Los hechos detonantes se registraron el pasado martes 26 de mayo al finalizar un festival escolar en la institución educativa a la que asiste la menor. Al concluir el evento y presentarse el momento de la despedida, la niña estalló en llanto y manifestó un rechazo rotundo a regresar con su progenitor, Eduardo Alejandro Morales Cervera, quien mantenía la custodia legal de la pequeña. Ante la escena, los familiares maternos presentes comenzaron a grabar la situación con sus teléfonos celulares para documentar la resistencia de la menor y buscar auxilio inmediato de las corporaciones de seguridad.

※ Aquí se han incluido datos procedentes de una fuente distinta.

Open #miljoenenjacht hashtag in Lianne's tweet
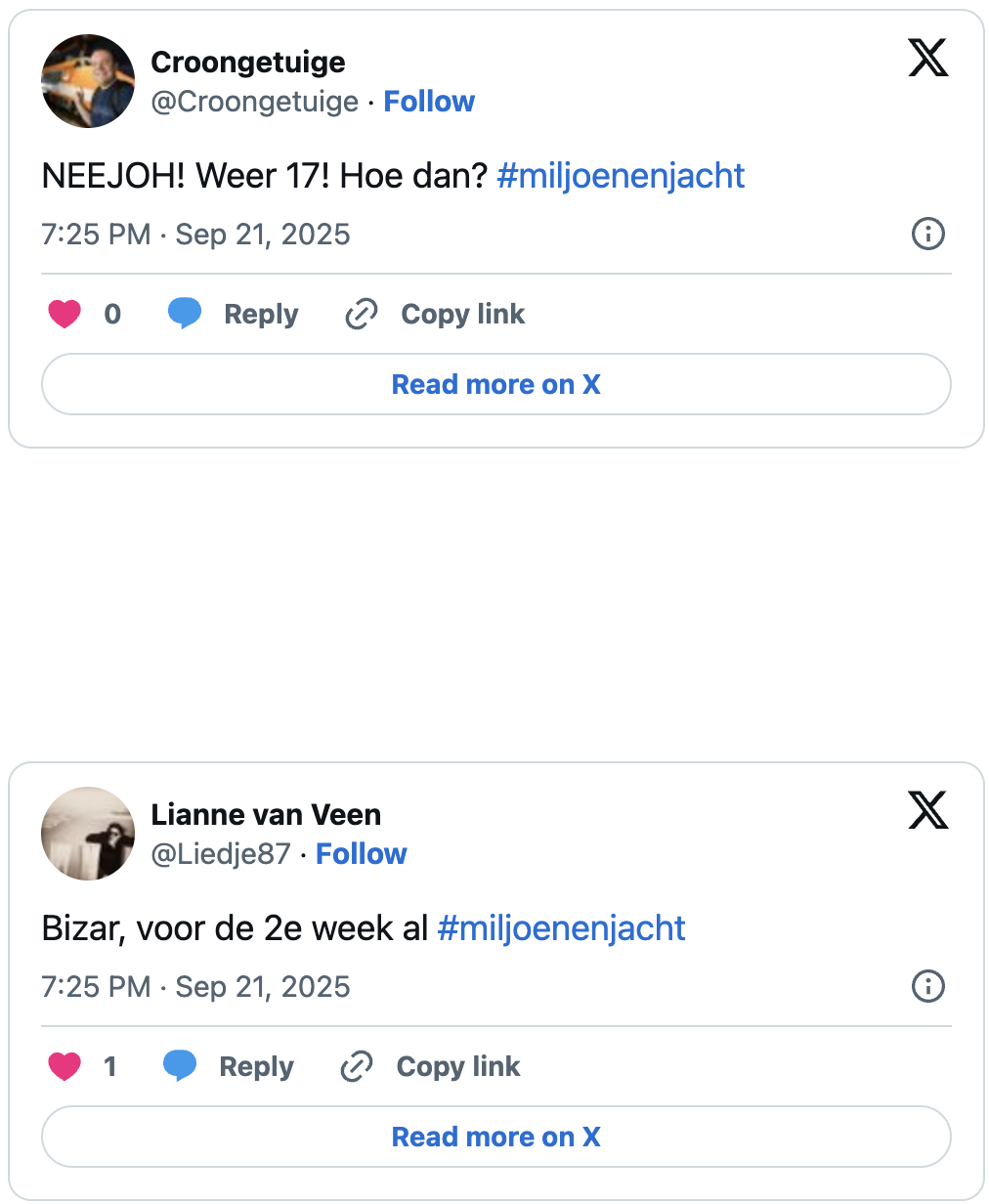This screenshot has height=1204, width=989. tap(561, 928)
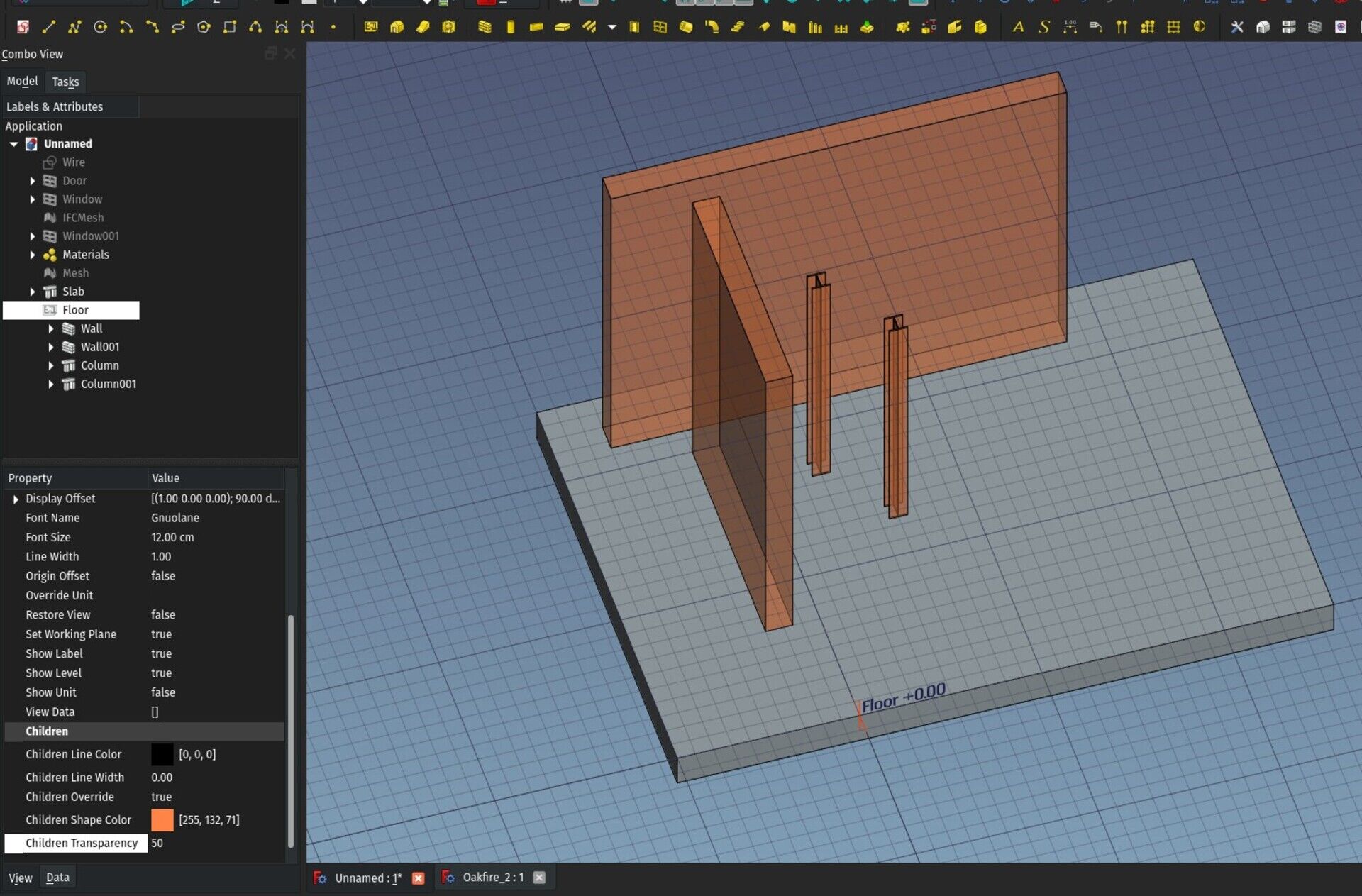The width and height of the screenshot is (1362, 896).
Task: Select the Floor item in tree
Action: click(76, 310)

En los metrajes difundidos masivamente a través de las plataformas digitales, se observa la desesperación de la niña mientras suplica auxilio a gritos. Entre lágrimas y gritos de desesperación, la menor exclamó textualmente que se había despertado de golpe una noche y vio que su padre le estaba tocando sus partes íntimas, añadiendo que una niña no debería pasar por eso y que lo que su progenitor le hizo estaba muy mal. A pesar de los desgarradores lamentos de la infante donde gritaba que no la dejaran llevar porque él la tocaba, elementos de la policía y personal de la Procuraduría para Niños, Niñas y la Familia (PRONNIF) procedieron a retirarla del sitio sin atender las acusaciones directas de la menor ni recibir la denuncia formal de la madre.

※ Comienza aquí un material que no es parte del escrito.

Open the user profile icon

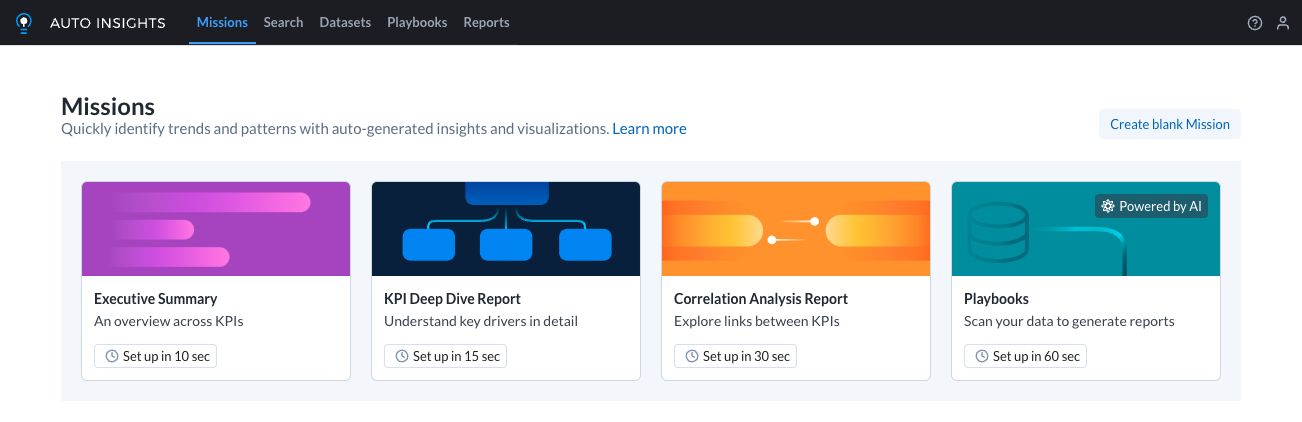coord(1283,23)
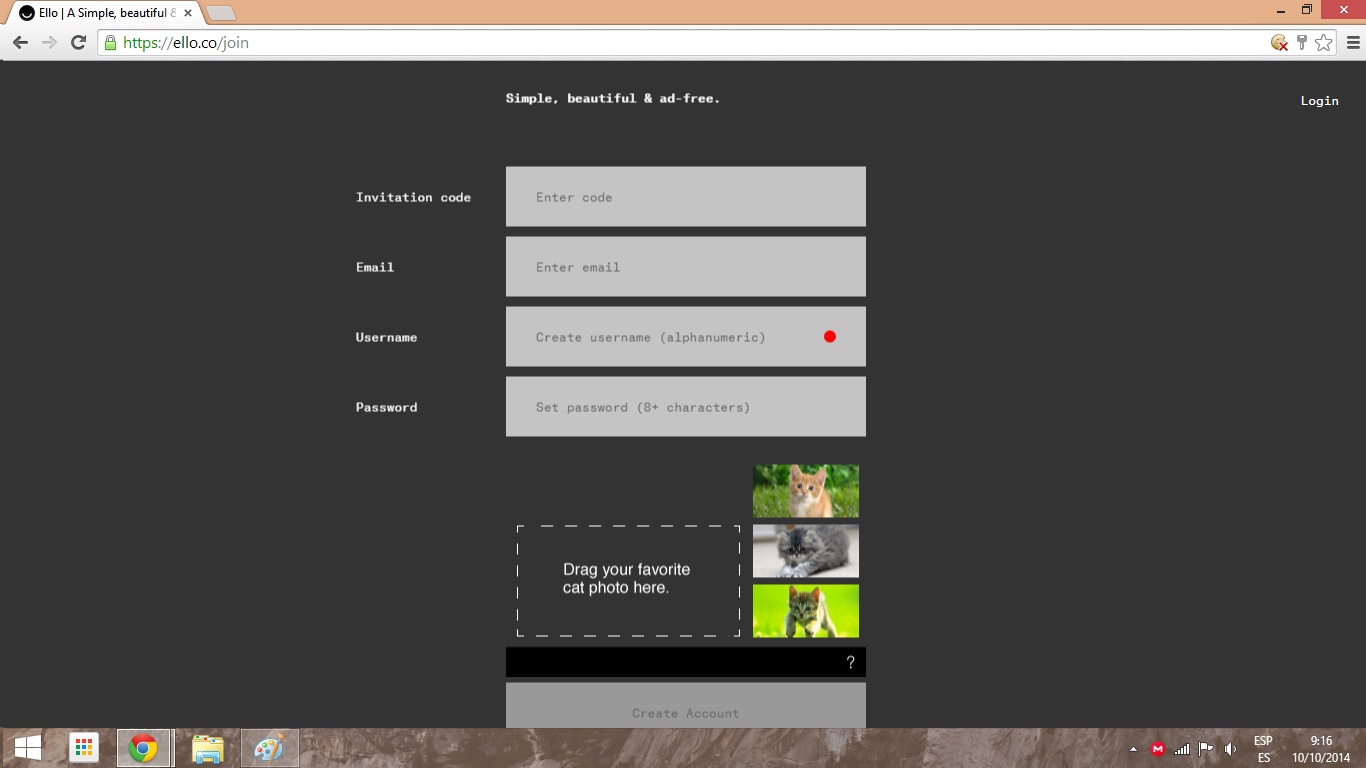
Task: Open a new browser tab
Action: (221, 13)
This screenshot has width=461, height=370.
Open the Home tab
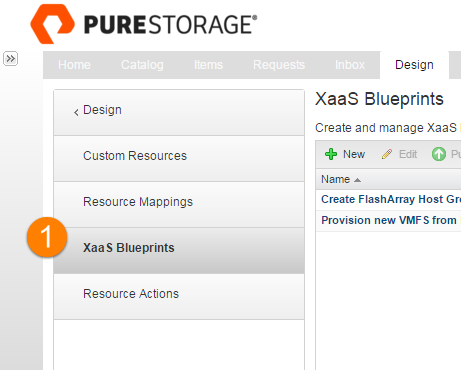74,65
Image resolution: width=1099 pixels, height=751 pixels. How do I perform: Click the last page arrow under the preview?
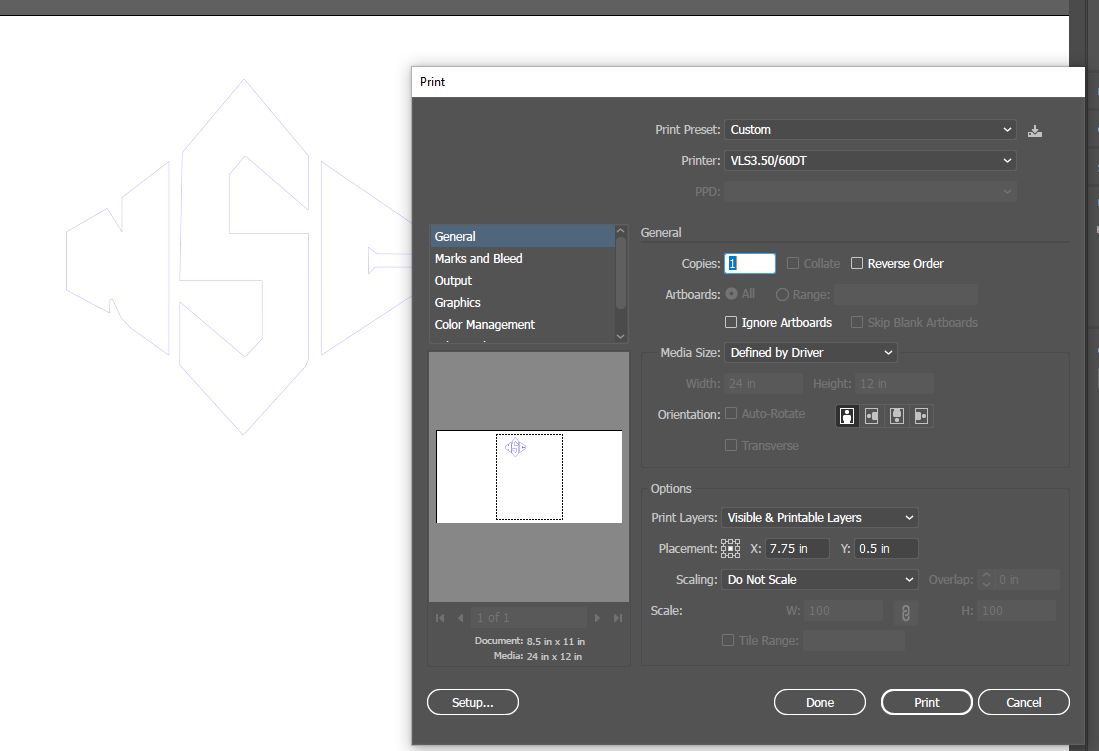(x=617, y=617)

La historia de los padres revela un trasfondo de violencia familiar severa. De acuerdo con las declaraciones públicas emitidas por la madre, ella decidió divorciarse de Eduardo Alejandro debido a que sufrió agresiones físicas brutales durante su matrimonio, argumentando contar con evidencias fotográficas de golpizas donde incluso le lastimó brutalmente los ojos. No obstante, la custodia de la menor le fue otorgada al padre, situación que la familia materna atribuyó a un presunto tráfico de influencias, debido a que el acusado se desempeña como apoderado jurídico del municipio de Piedras Negras y cuenta con múltiples nexos dentro de las instancias ministeriales de la localidad.
Ante la negativa inicial de las dependencias públicas para procesar la denuncia y la decisión de resguardar a la menor manteniéndola alejada de su madre, la ciudadanía reaccionó con movilizaciones firmes. La noche del sábado 30 de mayo se inició una marcha pacífica que partió desde el Centro de Empoderamiento de la Mujer y recorrió las calles principales de Piedras Negras portando lonas con la consigna de que la niña estaba en peligro. Conforme avanzaban las horas y ante la falta de respuesta en las instalaciones de la PRONNIF, los manifestantes determinaron intensificar la presión civil bloqueando por completo el Puente Internacional Dos, interrumpiendo el flujo vehicular hacia los Estados Unidos desde las últimas horas del sábado hasta la madrugada del domingo 31 de mayo.
El gobernador de Coahuila, Manolo Jiménez, en coordinación con la funcionaria Sonia Villarreal y la dirección estatal de la PRONNIF, ordenaron una revisión del caso. Tras evaluarse la urgencia y priorizar el interés superior de la niñez, las autoridades restituyeron formalmente a la menor con su madre, garantizando su seguridad inmediata. Paralelamente, la Fiscalía General del Estado de Coahuila notificó la apertura de una carpeta de investigación formal en contra del padre para determinar su responsabilidad penal por el delito de abuso sexual, comprometiéndose a realizar las evaluaciones psicológicas y periciales correspondientes bajo un estricto protocolo de perspectiva de infancia.